DATA.

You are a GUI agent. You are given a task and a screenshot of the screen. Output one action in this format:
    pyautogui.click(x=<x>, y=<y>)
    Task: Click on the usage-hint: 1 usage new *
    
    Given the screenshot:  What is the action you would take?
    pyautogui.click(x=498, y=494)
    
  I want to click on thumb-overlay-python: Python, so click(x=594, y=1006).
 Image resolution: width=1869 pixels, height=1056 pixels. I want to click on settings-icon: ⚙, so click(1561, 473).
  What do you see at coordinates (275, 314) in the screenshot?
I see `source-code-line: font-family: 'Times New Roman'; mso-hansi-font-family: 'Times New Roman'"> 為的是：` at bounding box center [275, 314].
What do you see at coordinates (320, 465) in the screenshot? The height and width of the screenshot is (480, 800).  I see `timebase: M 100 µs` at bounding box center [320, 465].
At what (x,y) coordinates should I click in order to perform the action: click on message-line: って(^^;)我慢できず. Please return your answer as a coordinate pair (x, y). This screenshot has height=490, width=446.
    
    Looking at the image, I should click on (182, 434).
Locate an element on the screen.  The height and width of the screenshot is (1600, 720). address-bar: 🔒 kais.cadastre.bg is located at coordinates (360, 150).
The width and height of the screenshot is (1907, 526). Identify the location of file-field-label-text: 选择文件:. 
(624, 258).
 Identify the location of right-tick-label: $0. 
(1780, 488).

GOAL OF THE EXERCISE.
Can you lay out all of the data above as a JSON list of strings, with one string per line and blank lines left out?

ANSWER TO THIS PROBLEM.
[
  "You are a GUI agent. You are given a task and a screenshot of the screen. Output one action in this format:",
  "    pyautogui.click(x=<x>, y=<y>)",
  "    Task: Click on the usage-hint: 1 usage new *",
  "    Given the screenshot:  What is the action you would take?",
  "    pyautogui.click(x=498, y=494)",
  "  I want to click on thumb-overlay-python: Python, so click(x=594, y=1006).",
  " Image resolution: width=1869 pixels, height=1056 pixels. I want to click on settings-icon: ⚙, so click(1561, 473).",
  "  What do you see at coordinates (275, 314) in the screenshot?",
  "I see `source-code-line: font-family: 'Times New Roman'; mso-hansi-font-family: 'Times New Roman'\"> 為的是：` at bounding box center [275, 314].",
  "What do you see at coordinates (320, 465) in the screenshot? The height and width of the screenshot is (480, 800).  I see `timebase: M 100 µs` at bounding box center [320, 465].",
  "At what (x,y) coordinates should I click in order to perform the action: click on message-line: って(^^;)我慢できず. Please return your answer as a coordinate pair (x, y). This screenshot has height=490, width=446.",
  "    Looking at the image, I should click on (182, 434).",
  "Locate an element on the screen.  The height and width of the screenshot is (1600, 720). address-bar: 🔒 kais.cadastre.bg is located at coordinates (360, 150).",
  "The width and height of the screenshot is (1907, 526). Identify the location of file-field-label-text: 选择文件:. ",
  "(624, 258).",
  " Identify the location of right-tick-label: $0. ",
  "(1780, 488)."
]